Solution 2: Juggling Algorithm

This is a comparatively efficient method that involves rotating the array using a O(nlog(n)) algorithm. The idea here is to divide the array into different sets and the number of sets is the gcd of the length of the array and the rotation count d. Then we rotate the elements, not consecutively, but from one group to another.

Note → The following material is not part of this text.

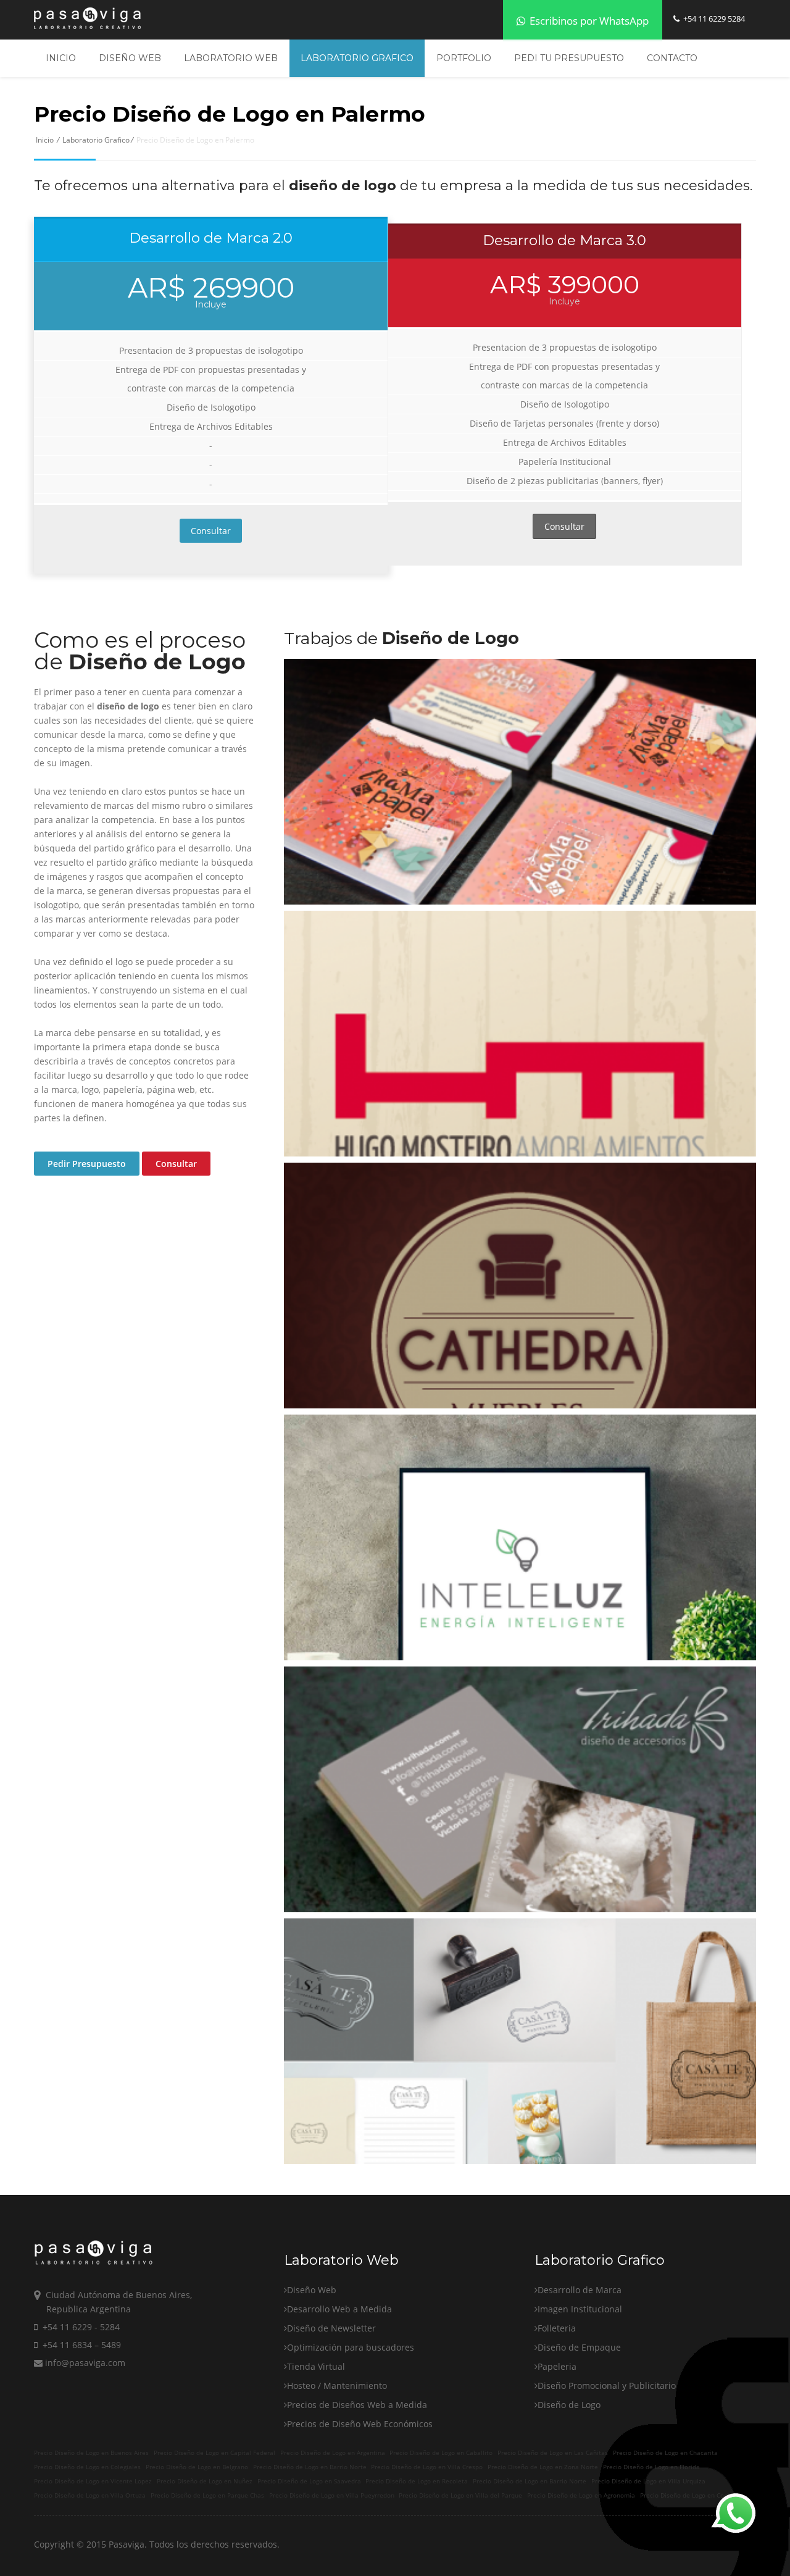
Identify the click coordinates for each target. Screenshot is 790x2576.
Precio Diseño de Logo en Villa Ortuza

Look at the following example.

• If array[] = {1, 2, 3, 4, 5, 6, 7, 8, 9} and d = 3, then GCD of array length and d is 3.
• After 1st iteration, array will become array[] = {4, 2, 3, 7, 5, 6, 1, 8, 9}
• After 2nd iteration, array will become array[] = {4, 5, 3, 7, 8, 6, 1, 2, 9}
• After 3rd iteration, array will become array[] = {4, 5, 6, 7, 8, 9, 1, 2, 3}

C++ implementation:

```#include <bits/stdc++.h>
using namespace std;

// Function to find gcd of two number
int findGCD(int num1, int num2)
{
if (num2 == 0)
return num1;

else
return findGCD(num2, num1 % num2);
}

// Function to rotate array in groups
void rotate(int array[], int d, int length)
{
// case to handle when d greater than length
d = d % length;
int gcd = findGCD(d, length);
for (int i = 0; i < gcd; i++) {

// store the first group's element in temp
int temp = array[i];
int j = i;

// rotate elements between groups
while (1) {
int k = j + d;
if (k >= length)
k = k - length;

if (k == i)
break;

array[j] = array[k];
j = k;
}
array[j] = temp;
}
}

// Function to print the array
void printArray(int array[], int length)
{
for (int i = 0; i < length; i++)
cout << array[i] << " ";
cout << endl;
}

// Main function
int main()
{
int array[100], N, d;

cout << "Enter Number of elements: ";
cin >> N;

for (int i = 0; i < N; i++) {
cout << "Enter element " << i + 1 << ":";
cin >> array[i];
}
cout << "Enter the value of d: ";
cin >> d;

rotate(array, d, N);
cout << "Rotated Array" << endl;
printArray(array, N);

return 0;
}
```

Output:

```Enter Number of elements: 9
Enter element 1:5
Enter element 2:10
Enter element 3:15
Enter element 4:20
Enter element 5:25
Enter element 6:30
Enter element 7:35
Enter element 8:40
Enter element 9:45
Enter the value of d: 3
Rotated Array
20 25 30 35 40 45 5 10 15
```

Time Complexity: O(n), where n is the length of the array.